World War II Remembered

Charles Durning

Charles Durning

"There's only so much you can witness", he said of his time overseas. Indeed, his war decorations were hard-earned. Charles Durning was the only man to survive a machine gun ambush on Omaha Beach - and he had to rise above serious wounds to kill seven German gunners to do it.

Months later in Belgium, he was stabbed eight times by a German teenage soldier wielding a bayonet. Durning eventually bludgeoned him to death with a rock. Durning was released from the hospital in time to fight in the Battle of the Bulge, where he was taken prisoner. After escaping a subsequent massacre of the other prisoners, he was obliged by American forces to return to the scene and help identify bodies. Finally, a bullet in the chest a few months later ended his relentless tour of duty - and began four years of repeated hospitalizations for his physical and psychological injuries.

In an interview with Parade Magazine, Durning said of his post-war years, "I dropped into a void for almost a decade. The physical injuries heal first. It's your mind that's hard to heal." And as he points out, it's not just a matter of what's been done to you, but what you find yourself capable of doing. "There are many secrets is us, in the depths of our souls, that we don't want anyone to know about. There's terror and repulsion in us, horrifying things we keep secret. A lot of that is released through acting."

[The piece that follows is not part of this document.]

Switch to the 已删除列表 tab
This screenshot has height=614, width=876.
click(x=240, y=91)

Acting was precisely what gave Charles Durning a new lease on life. The seeds that had been planted when he was a boy, growing up in Highland Falls, N.Y., with his Mother, a West Point laundress, and four brothers and sisters (his father, a sergeant in the Army, had died when Charles was 12 years old). After leaving home at the age of 16, Charles worked as an usher at a Buffalo burlesque house, where the antics of the bawdy comics - and a one-night chance to fill in for for one who was too drunk to go on stage - convinced Charles that a life on the stage was what he wanted.

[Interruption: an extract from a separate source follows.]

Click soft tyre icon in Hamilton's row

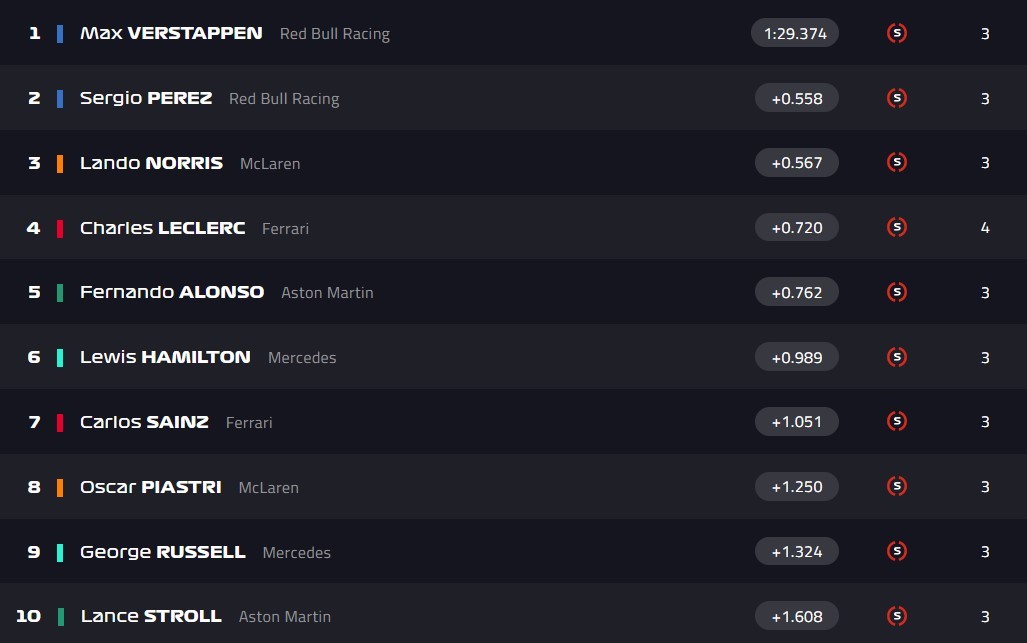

By the late 1940's, he began training at the American Academy of Dramatic Arts and started an on-again, off-again path that zigzagged through dance bands, small nightclubs, and Off-Broadway roles. In 1973 a plum Broadway turn in That Championship Season led to a role in The Sting, with Paul Newman and Robert Redford. This breakthrough part established Durning as one of the country's leading character actors with more than 70 films to his credit. His TV credits are equally impressive.

"It's the work, the opportunity to do good work, that's what inspires me. And I enjoy doing a good play more than anything", says Durning. In fact, his theatrical credits rival his achievements on the big and little screens. "I've been obsessed with character acting", he says. "It's been my dream."